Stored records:
►
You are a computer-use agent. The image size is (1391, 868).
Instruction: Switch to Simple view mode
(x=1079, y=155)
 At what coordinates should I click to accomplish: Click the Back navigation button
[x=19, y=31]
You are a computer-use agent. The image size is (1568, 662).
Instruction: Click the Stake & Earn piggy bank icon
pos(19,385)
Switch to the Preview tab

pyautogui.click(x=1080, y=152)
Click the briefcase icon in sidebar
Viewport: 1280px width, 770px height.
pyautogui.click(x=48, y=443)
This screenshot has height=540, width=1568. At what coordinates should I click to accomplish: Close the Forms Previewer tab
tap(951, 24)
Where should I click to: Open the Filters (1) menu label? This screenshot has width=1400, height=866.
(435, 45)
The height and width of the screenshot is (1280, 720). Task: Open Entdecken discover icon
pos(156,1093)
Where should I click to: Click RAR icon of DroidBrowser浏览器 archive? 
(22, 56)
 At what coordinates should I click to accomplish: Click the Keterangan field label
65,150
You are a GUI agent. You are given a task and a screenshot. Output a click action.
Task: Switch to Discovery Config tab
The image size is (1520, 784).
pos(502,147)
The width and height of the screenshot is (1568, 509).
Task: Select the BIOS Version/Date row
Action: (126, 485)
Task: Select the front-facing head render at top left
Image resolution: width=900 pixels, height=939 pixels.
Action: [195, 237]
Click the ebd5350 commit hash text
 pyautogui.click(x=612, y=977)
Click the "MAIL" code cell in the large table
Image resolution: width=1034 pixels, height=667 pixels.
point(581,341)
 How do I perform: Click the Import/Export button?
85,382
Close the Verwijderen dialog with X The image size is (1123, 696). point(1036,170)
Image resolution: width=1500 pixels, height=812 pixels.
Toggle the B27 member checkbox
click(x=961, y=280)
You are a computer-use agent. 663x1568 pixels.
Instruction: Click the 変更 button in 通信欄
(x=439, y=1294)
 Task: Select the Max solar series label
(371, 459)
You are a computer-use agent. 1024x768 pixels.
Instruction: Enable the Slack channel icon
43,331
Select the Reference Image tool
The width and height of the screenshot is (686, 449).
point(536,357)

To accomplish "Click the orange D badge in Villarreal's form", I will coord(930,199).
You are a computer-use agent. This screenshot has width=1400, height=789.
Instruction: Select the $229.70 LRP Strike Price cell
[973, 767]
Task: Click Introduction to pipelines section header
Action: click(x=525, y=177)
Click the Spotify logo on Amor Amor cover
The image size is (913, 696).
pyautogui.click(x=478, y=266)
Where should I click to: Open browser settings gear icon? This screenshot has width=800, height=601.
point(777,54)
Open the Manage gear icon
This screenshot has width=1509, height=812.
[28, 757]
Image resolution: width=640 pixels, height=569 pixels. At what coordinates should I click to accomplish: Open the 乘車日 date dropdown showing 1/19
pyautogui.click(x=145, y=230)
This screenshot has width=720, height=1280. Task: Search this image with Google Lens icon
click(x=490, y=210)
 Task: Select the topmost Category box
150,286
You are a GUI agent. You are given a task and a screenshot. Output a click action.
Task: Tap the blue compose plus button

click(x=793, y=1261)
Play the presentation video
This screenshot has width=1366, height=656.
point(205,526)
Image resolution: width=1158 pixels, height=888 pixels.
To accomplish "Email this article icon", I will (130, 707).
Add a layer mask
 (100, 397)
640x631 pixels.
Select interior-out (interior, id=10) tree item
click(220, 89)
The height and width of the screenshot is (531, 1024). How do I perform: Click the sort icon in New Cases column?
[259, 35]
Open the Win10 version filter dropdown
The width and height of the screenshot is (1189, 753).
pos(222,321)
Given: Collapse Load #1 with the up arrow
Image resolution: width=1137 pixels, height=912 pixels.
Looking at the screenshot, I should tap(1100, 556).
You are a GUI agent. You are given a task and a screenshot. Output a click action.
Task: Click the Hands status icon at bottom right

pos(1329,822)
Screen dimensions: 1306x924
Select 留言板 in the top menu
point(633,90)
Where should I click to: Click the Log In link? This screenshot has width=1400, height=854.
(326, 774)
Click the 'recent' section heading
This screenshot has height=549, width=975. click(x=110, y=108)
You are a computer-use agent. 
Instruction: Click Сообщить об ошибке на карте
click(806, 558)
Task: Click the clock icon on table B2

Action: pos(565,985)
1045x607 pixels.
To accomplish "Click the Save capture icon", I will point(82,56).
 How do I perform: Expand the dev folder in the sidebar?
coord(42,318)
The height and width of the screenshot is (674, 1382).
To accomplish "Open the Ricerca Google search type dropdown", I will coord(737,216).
◄
THE PROBLEM: Reproduce all the records, exactly and in full.

EXERCISE RESPONSE:
You are a computer-use agent. The image size is (1391, 868).
Instruction: Switch to Simple view mode
(x=1079, y=155)
 At what coordinates should I click to accomplish: Click the Back navigation button
[x=19, y=31]
You are a computer-use agent. The image size is (1568, 662).
Instruction: Click the Stake & Earn piggy bank icon
pos(19,385)
Switch to the Preview tab

pyautogui.click(x=1080, y=152)
Click the briefcase icon in sidebar
Viewport: 1280px width, 770px height.
pyautogui.click(x=48, y=443)
This screenshot has height=540, width=1568. At what coordinates should I click to accomplish: Close the Forms Previewer tab
tap(951, 24)
Where should I click to: Open the Filters (1) menu label? This screenshot has width=1400, height=866.
(435, 45)
The height and width of the screenshot is (1280, 720). Task: Open Entdecken discover icon
pos(156,1093)
Where should I click to: Click RAR icon of DroidBrowser浏览器 archive? 
(22, 56)
 At what coordinates should I click to accomplish: Click the Keterangan field label
65,150
You are a GUI agent. You are given a task and a screenshot. Output a click action.
Task: Switch to Discovery Config tab
The image size is (1520, 784).
pos(502,147)
The width and height of the screenshot is (1568, 509).
Task: Select the BIOS Version/Date row
Action: (126, 485)
Task: Select the front-facing head render at top left
Image resolution: width=900 pixels, height=939 pixels.
Action: [195, 237]
Click the ebd5350 commit hash text
 pyautogui.click(x=612, y=977)
Click the "MAIL" code cell in the large table
Image resolution: width=1034 pixels, height=667 pixels.
point(581,341)
 How do I perform: Click the Import/Export button?
85,382
Close the Verwijderen dialog with X The image size is (1123, 696). point(1036,170)
Image resolution: width=1500 pixels, height=812 pixels.
Toggle the B27 member checkbox
click(x=961, y=280)
You are a computer-use agent. 663x1568 pixels.
Instruction: Click the 変更 button in 通信欄
(x=439, y=1294)
 Task: Select the Max solar series label
(371, 459)
You are a computer-use agent. 1024x768 pixels.
Instruction: Enable the Slack channel icon
43,331
Select the Reference Image tool
The width and height of the screenshot is (686, 449).
point(536,357)

To accomplish "Click the orange D badge in Villarreal's form", I will coord(930,199).
You are a computer-use agent. This screenshot has width=1400, height=789.
Instruction: Select the $229.70 LRP Strike Price cell
[973, 767]
Task: Click Introduction to pipelines section header
Action: click(x=525, y=177)
Click the Spotify logo on Amor Amor cover
The image size is (913, 696).
pyautogui.click(x=478, y=266)
Where should I click to: Open browser settings gear icon? This screenshot has width=800, height=601.
point(777,54)
Open the Manage gear icon
This screenshot has width=1509, height=812.
[28, 757]
Image resolution: width=640 pixels, height=569 pixels. At what coordinates should I click to accomplish: Open the 乘車日 date dropdown showing 1/19
pyautogui.click(x=145, y=230)
This screenshot has width=720, height=1280. Task: Search this image with Google Lens icon
click(x=490, y=210)
 Task: Select the topmost Category box
150,286
You are a GUI agent. You are given a task and a screenshot. Output a click action.
Task: Tap the blue compose plus button

click(x=793, y=1261)
Play the presentation video
This screenshot has width=1366, height=656.
point(205,526)
Image resolution: width=1158 pixels, height=888 pixels.
To accomplish "Email this article icon", I will (130, 707).
Add a layer mask
 (100, 397)
640x631 pixels.
Select interior-out (interior, id=10) tree item
click(220, 89)
The height and width of the screenshot is (531, 1024). How do I perform: Click the sort icon in New Cases column?
[259, 35]
Open the Win10 version filter dropdown
The width and height of the screenshot is (1189, 753).
pos(222,321)
Given: Collapse Load #1 with the up arrow
Image resolution: width=1137 pixels, height=912 pixels.
Looking at the screenshot, I should tap(1100, 556).
You are a GUI agent. You are given a task and a screenshot. Output a click action.
Task: Click the Hands status icon at bottom right

pos(1329,822)
Screen dimensions: 1306x924
Select 留言板 in the top menu
point(633,90)
Where should I click to: Click the Log In link? This screenshot has width=1400, height=854.
(326, 774)
Click the 'recent' section heading
This screenshot has height=549, width=975. click(x=110, y=108)
You are a computer-use agent. 
Instruction: Click Сообщить об ошибке на карте
click(806, 558)
Task: Click the clock icon on table B2

Action: pos(565,985)
1045x607 pixels.
To accomplish "Click the Save capture icon", I will point(82,56).
 How do I perform: Expand the dev folder in the sidebar?
coord(42,318)
The height and width of the screenshot is (674, 1382).
To accomplish "Open the Ricerca Google search type dropdown", I will coord(737,216).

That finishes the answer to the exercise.